Drei Instrumente für die Blaskapelle Kößlarn

Die LE fördert den Kauf eines Tenorhorns, einer Zugposaune und einer Trompete aus ihrem Regionalbudget

Kößlarn. „Es ist ein super Instrument, es erleichtert die Spielweise sehr“, schwärmt Armin Wieser, Leiter der Blaskapelle Kößlarn, von dem neuen Tenorhorn, das mit Geldern aus der Regionalbudget angeschafft wurde. Daneben hat die Kapelle eine neue Trompete und eine Zugposaune gefördert bekommen. „Damit optimieren wir die Intonation, die hohe Qualität hört man am Klang“, erklärt Wieser hocherfreut.

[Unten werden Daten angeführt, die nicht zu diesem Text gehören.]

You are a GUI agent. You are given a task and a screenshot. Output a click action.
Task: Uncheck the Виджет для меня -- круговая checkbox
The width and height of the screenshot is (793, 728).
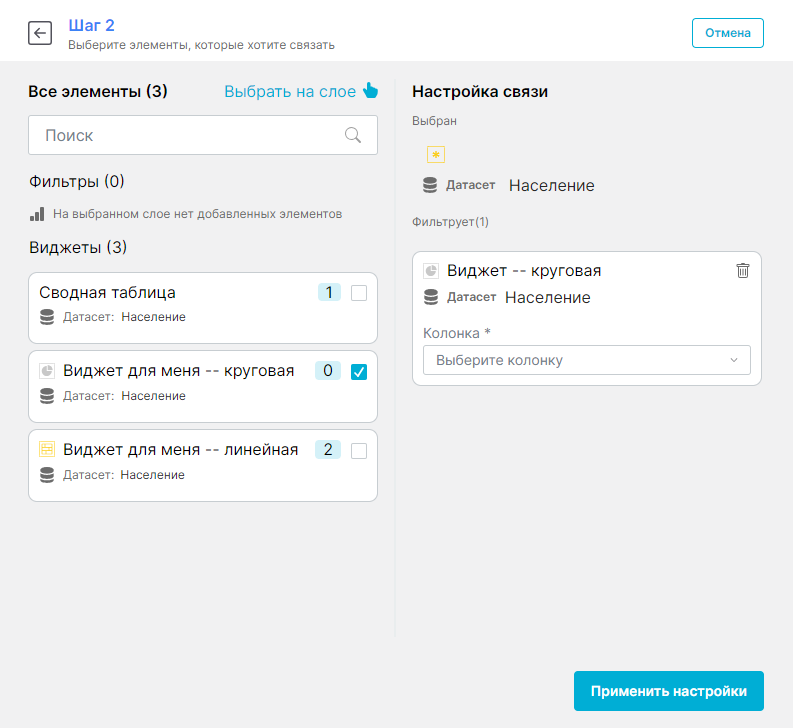[359, 372]
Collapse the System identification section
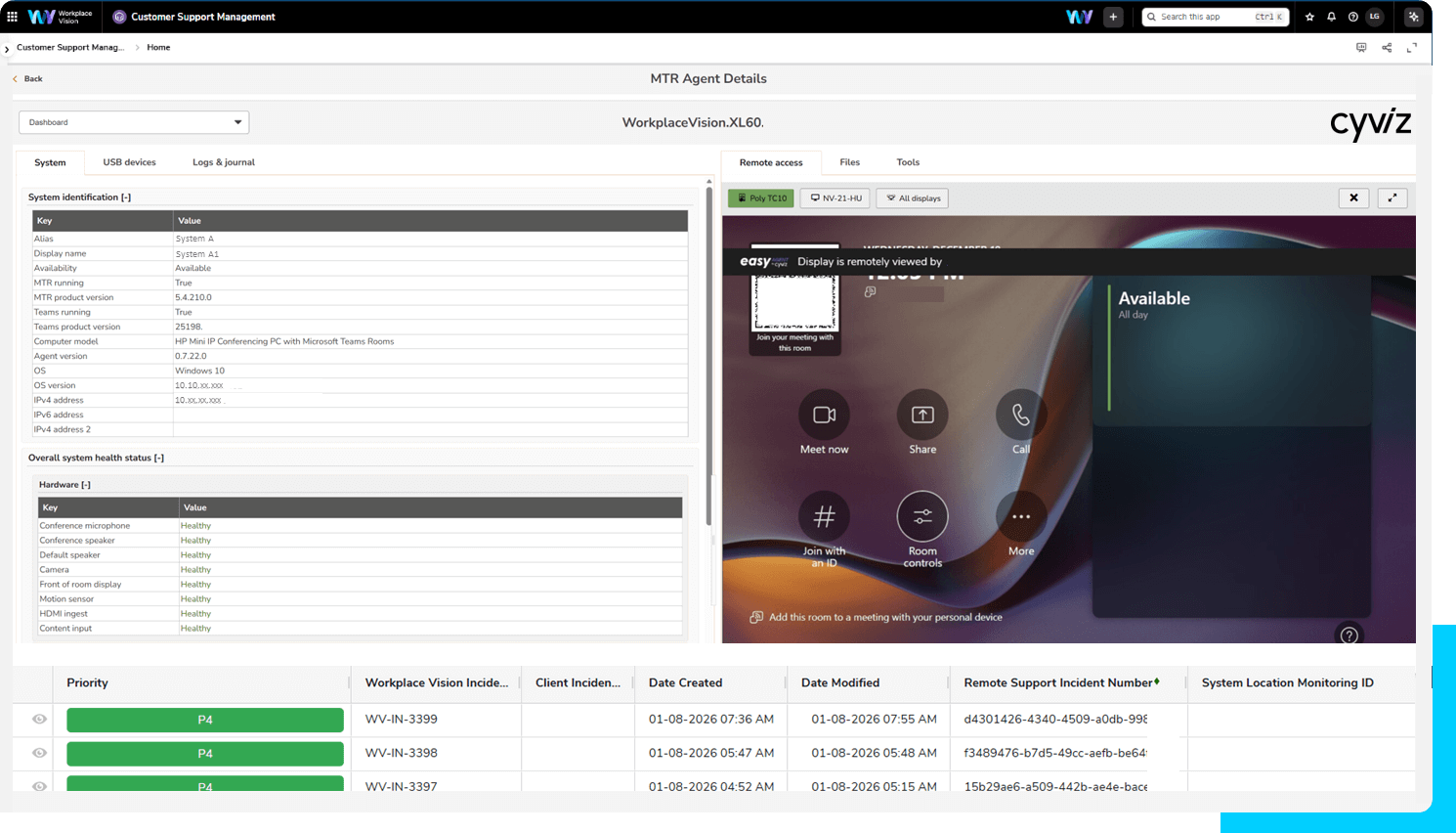 126,197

Insgesamt zählt die Kapelle rund 30 Bläser, zwölf sind momentan aktiv. Die jüngsten Mitglieder sind 13 Jahre, die ältesten im Rentenalter. „Manche spielen schon 30 oder 40 Jahre mit den Instrumenten, die die Blaskapelle ihren Mitgliedern kostenlos stellt“, sagt Armin Wieser. Um diesen Instrumentenfundus zu sichern und für die Nachwuchsmusiker zu optimieren, hat er zusammen mit Bürgermeister Willi Lindner das Förderprojekt einfädelt. „Durch die Unterstützung von Dr. Ursula Diepolder war die Antragstellung in kurzer Zeit erledigt“, sagt Armin Wieser. Die federführende Gemeinde Kirchham habe die Förderfähigkeit schnell und unkompliziert bestätigt. „Anschließend blieb uns nur noch die schöne Aufgabe, die Musikinstrumente zu probieren und letztendlich einzukaufen“, berichtet Armin Wieser von der Umsetzung. Trotz Corona-Pandemie halte man in Kößlarn eine wöchentliche Probe in relativ kleiner Besetzung ab. Die Beteiligung der Musiker sei dementsprechend hoch. Die neuen Instrumente waren auch schon öffentlich zu hören. „Beim Erntedank-Gottesdienst haben wir, wie ich selber finde, sehr gute Musik abgeliefert“, freut sich Wieser. Sonstige Auftritte wurden Corona-bedingt abgesagt. Mit der neuen Trompete spielt Anita Gründl. Arthur Niebauer darf die Zugposaune nutzen. Wenn sonst niemand das Tenorhorn spielt, übernimmt Armin Wieser (Mitte) selbst. Die frei gewordenen Instrumente, soweit noch nutzbar, können unentgeltlich im Interesse der Blaskapelle verliehen werden.